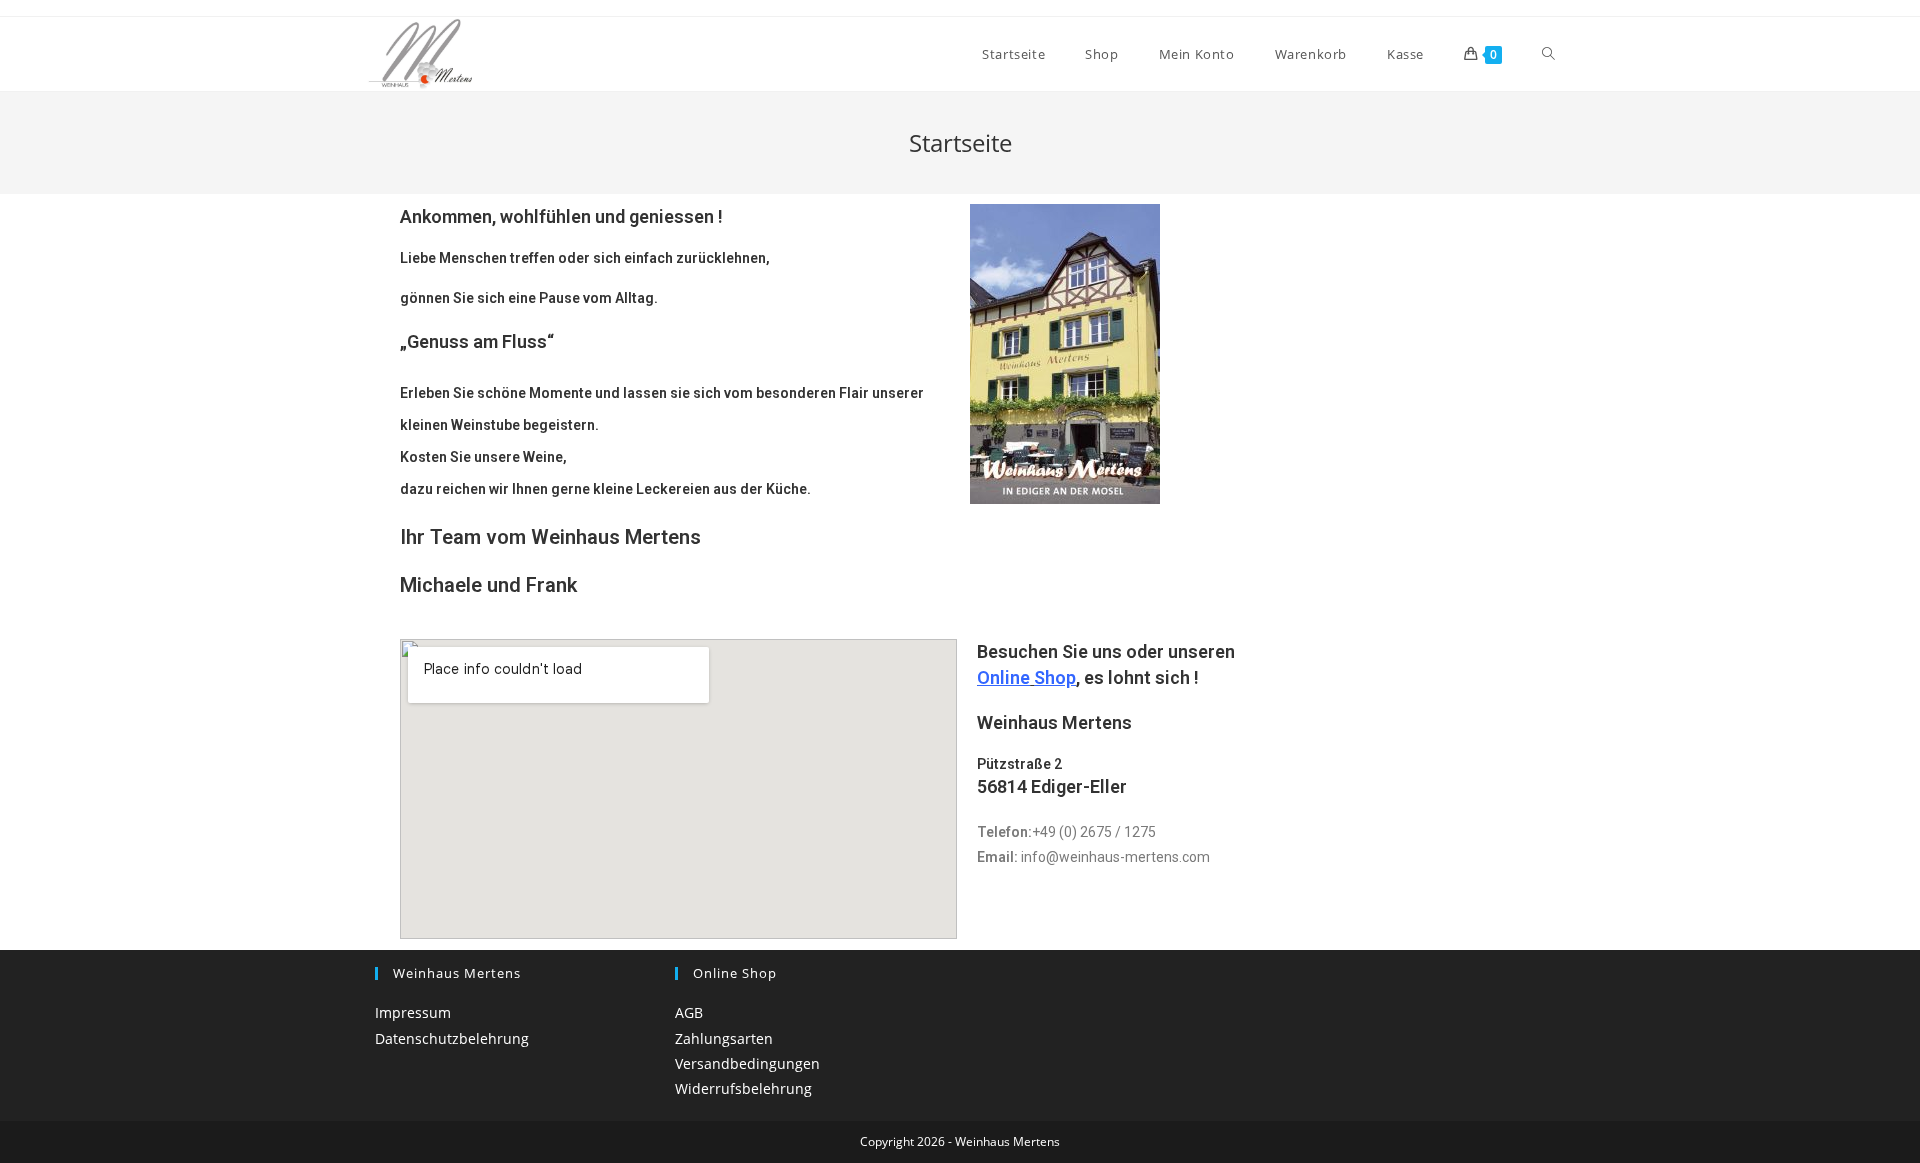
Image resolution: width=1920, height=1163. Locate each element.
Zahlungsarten (724, 1038)
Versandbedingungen (747, 1063)
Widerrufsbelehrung (743, 1088)
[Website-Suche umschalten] (1548, 54)
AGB (689, 1012)
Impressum (413, 1012)
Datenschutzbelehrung (452, 1038)
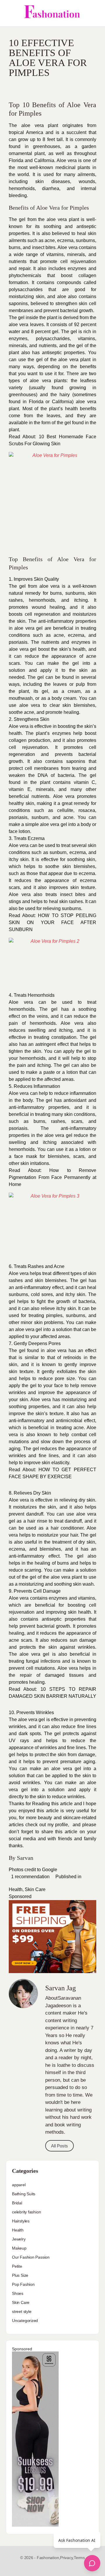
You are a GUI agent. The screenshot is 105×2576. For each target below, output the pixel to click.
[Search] (94, 13)
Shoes (17, 2293)
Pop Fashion (23, 2284)
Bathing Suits (23, 2193)
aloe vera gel (28, 628)
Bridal (17, 2203)
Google (49, 1869)
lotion (85, 1149)
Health (15, 1889)
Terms (79, 2557)
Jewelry (19, 2239)
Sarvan (25, 1858)
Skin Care (35, 1889)
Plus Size (20, 2275)
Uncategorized (25, 2320)
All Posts (59, 2145)
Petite (17, 2266)
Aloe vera (67, 160)
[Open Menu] (9, 13)
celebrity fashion (26, 2212)
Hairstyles (20, 2221)
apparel (19, 2184)
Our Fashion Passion (31, 2257)
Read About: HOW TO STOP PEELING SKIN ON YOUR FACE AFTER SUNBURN (52, 922)
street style (21, 2311)
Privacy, (67, 2557)
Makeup (19, 2248)
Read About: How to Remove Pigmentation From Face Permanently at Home (52, 1177)
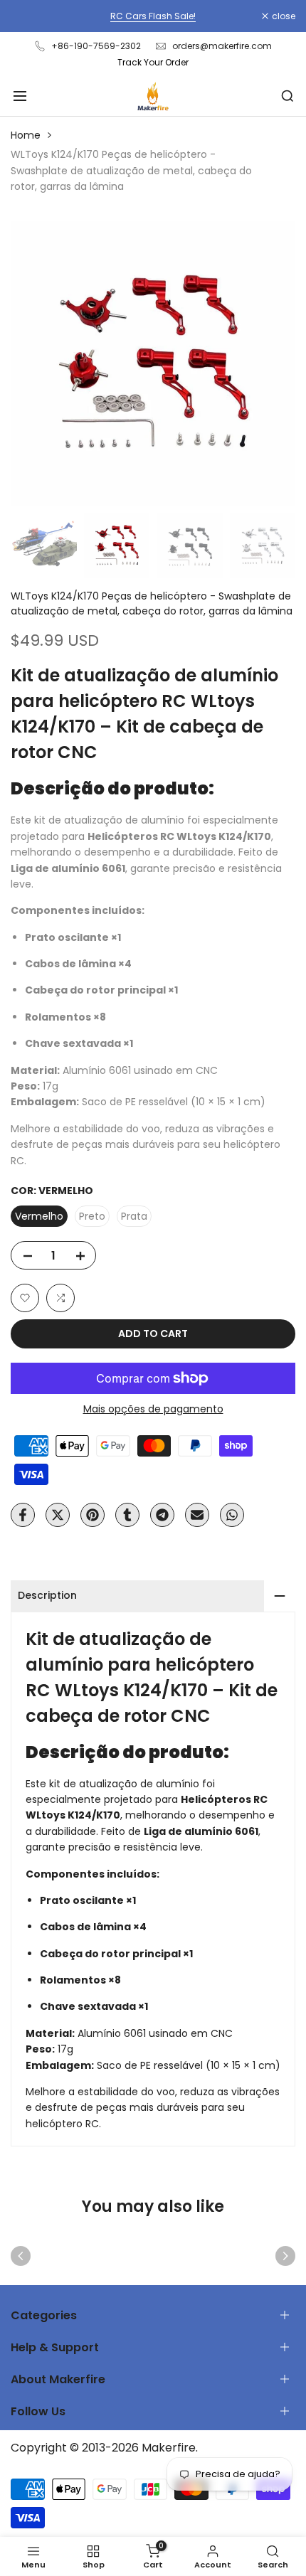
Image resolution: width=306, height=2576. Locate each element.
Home (26, 135)
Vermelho (39, 1216)
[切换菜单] (20, 96)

=======

■ Task objective ■
An exact transcription is needed, covering the line with "Read About: HOW TO STOP" and every line after it to the end of the entries, but not the pictures.

■ Result of the task ■
Read About: HOW TO STOP PEELING SKIN ON YOUR FACE AFTER SUNBURN (52, 922)
street style (21, 2311)
Privacy, (67, 2557)
Makeup (19, 2248)
Read About: How to Remove Pigmentation From Face Permanently at Home (52, 1177)
Image resolution: width=306, height=2576. Locate each element.
Home (26, 135)
Vermelho (39, 1216)
[切换菜单] (20, 96)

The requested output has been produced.